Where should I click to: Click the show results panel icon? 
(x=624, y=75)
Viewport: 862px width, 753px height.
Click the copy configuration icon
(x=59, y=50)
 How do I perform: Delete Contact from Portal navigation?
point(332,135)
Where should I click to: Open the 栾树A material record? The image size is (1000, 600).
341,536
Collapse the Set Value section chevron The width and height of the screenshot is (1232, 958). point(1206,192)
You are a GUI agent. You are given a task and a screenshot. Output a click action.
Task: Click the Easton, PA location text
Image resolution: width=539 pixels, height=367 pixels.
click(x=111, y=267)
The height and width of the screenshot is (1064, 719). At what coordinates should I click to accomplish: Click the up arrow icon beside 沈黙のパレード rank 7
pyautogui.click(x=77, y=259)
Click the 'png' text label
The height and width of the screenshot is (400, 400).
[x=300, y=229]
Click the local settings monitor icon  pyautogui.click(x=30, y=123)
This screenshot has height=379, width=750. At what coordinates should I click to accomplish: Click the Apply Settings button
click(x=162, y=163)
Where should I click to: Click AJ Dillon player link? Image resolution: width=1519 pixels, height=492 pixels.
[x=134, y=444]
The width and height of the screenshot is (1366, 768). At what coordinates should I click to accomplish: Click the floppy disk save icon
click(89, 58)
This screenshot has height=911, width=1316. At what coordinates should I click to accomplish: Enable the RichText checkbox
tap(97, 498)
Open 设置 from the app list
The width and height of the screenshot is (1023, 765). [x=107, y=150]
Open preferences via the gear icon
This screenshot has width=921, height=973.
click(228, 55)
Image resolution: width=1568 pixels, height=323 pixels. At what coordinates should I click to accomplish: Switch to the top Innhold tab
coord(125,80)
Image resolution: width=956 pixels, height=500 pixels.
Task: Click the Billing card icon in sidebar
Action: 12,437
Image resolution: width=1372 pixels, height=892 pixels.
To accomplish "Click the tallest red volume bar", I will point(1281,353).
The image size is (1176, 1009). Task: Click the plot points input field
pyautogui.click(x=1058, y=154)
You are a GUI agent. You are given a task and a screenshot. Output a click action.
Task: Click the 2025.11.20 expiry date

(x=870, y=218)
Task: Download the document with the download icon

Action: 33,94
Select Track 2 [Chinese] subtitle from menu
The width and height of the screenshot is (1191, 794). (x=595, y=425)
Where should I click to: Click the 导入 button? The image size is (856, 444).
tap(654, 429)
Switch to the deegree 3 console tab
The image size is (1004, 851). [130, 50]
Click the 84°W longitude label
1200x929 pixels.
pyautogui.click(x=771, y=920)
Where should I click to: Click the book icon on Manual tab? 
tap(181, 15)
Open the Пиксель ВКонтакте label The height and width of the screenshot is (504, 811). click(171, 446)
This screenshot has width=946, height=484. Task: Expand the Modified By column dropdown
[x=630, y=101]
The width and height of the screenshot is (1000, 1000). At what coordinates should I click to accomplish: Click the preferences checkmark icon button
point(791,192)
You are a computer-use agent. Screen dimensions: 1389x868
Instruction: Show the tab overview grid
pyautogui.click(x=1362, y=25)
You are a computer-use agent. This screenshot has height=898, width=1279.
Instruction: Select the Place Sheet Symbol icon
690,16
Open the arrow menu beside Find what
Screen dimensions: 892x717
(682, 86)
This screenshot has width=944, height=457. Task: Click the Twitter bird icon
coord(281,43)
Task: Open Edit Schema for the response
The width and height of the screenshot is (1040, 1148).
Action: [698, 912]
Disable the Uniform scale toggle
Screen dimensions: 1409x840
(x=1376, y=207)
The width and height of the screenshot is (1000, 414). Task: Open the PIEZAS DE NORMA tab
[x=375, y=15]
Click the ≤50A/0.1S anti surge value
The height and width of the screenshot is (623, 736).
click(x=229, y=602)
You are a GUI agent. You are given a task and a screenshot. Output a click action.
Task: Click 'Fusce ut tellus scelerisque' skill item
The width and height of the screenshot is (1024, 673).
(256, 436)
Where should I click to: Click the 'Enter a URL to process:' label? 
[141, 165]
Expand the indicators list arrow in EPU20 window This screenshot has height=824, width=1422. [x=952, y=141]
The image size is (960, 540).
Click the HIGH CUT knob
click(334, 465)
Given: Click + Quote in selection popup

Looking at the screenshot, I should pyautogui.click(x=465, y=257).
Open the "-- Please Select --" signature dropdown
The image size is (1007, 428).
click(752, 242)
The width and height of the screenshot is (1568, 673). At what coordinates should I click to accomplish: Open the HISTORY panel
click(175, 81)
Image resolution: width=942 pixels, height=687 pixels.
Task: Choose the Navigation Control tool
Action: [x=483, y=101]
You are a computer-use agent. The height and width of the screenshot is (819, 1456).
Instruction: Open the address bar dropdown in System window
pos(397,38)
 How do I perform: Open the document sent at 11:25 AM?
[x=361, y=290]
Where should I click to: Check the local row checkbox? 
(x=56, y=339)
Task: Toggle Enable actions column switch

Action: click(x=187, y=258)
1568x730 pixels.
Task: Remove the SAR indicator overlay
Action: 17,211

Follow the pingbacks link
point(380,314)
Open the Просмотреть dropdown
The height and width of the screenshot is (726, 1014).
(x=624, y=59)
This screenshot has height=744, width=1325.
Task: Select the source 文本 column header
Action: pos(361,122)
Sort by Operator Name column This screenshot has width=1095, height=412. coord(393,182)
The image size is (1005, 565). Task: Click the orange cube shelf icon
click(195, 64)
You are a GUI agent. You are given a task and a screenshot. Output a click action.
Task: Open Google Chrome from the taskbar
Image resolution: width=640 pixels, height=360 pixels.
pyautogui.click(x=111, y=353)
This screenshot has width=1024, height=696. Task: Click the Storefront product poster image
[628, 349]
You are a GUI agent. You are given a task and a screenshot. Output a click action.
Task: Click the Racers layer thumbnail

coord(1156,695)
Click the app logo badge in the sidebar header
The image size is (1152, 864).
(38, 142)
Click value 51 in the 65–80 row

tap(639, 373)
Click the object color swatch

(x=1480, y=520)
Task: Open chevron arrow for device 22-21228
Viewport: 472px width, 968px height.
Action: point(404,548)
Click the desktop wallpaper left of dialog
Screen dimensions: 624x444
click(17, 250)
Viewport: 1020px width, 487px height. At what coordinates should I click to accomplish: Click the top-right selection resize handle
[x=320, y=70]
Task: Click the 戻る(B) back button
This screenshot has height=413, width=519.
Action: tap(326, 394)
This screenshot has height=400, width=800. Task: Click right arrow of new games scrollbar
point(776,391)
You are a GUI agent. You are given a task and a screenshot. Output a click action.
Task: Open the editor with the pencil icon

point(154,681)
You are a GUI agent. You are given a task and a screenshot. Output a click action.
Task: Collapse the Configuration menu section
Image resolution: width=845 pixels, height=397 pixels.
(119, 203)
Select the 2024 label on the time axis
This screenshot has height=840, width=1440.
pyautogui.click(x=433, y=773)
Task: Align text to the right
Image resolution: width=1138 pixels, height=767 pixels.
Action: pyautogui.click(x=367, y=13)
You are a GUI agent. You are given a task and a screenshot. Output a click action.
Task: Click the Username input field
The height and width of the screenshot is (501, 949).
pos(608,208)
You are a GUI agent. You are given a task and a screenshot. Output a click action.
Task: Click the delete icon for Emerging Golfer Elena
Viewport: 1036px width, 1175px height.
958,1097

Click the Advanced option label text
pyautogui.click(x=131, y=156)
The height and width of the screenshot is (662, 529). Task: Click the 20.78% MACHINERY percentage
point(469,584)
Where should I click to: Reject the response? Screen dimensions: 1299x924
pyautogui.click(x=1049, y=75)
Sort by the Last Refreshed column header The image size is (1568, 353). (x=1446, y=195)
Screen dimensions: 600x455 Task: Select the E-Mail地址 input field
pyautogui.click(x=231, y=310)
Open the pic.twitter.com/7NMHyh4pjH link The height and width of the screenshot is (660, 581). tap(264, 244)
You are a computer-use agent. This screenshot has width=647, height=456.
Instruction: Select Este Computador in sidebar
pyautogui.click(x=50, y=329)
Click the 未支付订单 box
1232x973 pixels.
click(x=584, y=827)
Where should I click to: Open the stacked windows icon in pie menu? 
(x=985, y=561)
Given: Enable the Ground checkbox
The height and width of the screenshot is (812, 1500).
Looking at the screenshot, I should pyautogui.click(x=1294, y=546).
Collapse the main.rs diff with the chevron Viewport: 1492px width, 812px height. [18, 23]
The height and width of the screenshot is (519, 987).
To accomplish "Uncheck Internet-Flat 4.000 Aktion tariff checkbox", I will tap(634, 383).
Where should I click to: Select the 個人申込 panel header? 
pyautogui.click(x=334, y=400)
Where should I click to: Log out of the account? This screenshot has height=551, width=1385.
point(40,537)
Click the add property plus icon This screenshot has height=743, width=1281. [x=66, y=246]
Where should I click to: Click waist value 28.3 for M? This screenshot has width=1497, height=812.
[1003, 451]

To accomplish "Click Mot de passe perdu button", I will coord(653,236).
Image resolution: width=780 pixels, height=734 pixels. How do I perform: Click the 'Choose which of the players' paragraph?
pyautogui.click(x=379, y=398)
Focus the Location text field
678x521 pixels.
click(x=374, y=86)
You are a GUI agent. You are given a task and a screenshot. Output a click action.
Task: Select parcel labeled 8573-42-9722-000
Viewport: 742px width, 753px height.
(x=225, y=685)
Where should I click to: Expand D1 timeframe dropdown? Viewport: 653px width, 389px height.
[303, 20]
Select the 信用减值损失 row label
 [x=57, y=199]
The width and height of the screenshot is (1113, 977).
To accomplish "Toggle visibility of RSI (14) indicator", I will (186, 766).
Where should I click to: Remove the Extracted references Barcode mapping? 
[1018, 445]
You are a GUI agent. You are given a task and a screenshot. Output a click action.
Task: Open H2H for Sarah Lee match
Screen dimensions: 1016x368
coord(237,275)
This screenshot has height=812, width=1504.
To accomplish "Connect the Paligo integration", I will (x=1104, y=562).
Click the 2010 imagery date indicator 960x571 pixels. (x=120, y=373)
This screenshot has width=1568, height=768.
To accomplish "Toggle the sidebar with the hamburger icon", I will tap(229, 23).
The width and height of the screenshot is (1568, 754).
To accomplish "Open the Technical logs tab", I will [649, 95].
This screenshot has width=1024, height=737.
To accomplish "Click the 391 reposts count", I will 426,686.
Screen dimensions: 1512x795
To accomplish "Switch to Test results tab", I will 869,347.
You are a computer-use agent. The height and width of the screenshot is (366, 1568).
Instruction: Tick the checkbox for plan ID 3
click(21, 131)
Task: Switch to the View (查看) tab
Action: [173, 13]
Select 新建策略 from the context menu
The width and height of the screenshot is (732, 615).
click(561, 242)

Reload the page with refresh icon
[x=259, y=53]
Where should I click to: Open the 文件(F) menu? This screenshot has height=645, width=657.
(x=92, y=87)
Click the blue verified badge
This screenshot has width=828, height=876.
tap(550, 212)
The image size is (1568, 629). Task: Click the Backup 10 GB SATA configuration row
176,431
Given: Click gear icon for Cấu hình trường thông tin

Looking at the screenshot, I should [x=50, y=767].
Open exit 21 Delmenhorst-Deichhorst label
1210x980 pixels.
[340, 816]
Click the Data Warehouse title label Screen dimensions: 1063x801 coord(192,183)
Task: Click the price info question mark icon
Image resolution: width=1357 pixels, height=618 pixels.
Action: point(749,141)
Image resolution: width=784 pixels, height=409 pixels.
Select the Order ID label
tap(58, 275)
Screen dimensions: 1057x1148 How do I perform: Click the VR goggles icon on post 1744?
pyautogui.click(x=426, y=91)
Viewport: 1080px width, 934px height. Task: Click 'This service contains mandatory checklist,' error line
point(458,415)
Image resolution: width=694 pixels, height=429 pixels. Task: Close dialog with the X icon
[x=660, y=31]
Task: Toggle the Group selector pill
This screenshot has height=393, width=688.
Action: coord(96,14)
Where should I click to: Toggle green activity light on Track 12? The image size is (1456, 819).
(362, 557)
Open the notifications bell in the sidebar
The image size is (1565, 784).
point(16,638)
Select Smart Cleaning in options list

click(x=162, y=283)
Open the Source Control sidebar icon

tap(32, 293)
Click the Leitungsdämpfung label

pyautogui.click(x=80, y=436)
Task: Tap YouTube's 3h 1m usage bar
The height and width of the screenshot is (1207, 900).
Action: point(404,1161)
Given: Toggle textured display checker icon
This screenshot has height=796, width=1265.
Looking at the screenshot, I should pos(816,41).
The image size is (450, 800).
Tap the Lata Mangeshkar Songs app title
============================================================
Task statement: Repeat, word for word, the part of the listing that begins with its first line and ends with the line containing "Collapse the Set", including both of those lines.

Solved problem:
Where should I click to: Click the show results panel icon? 
(x=624, y=75)
Viewport: 862px width, 753px height.
Click the copy configuration icon
(x=59, y=50)
 How do I perform: Delete Contact from Portal navigation?
point(332,135)
Where should I click to: Open the 栾树A material record? The image size is (1000, 600).
341,536
Collapse the Set Value section chevron The width and height of the screenshot is (1232, 958). point(1206,192)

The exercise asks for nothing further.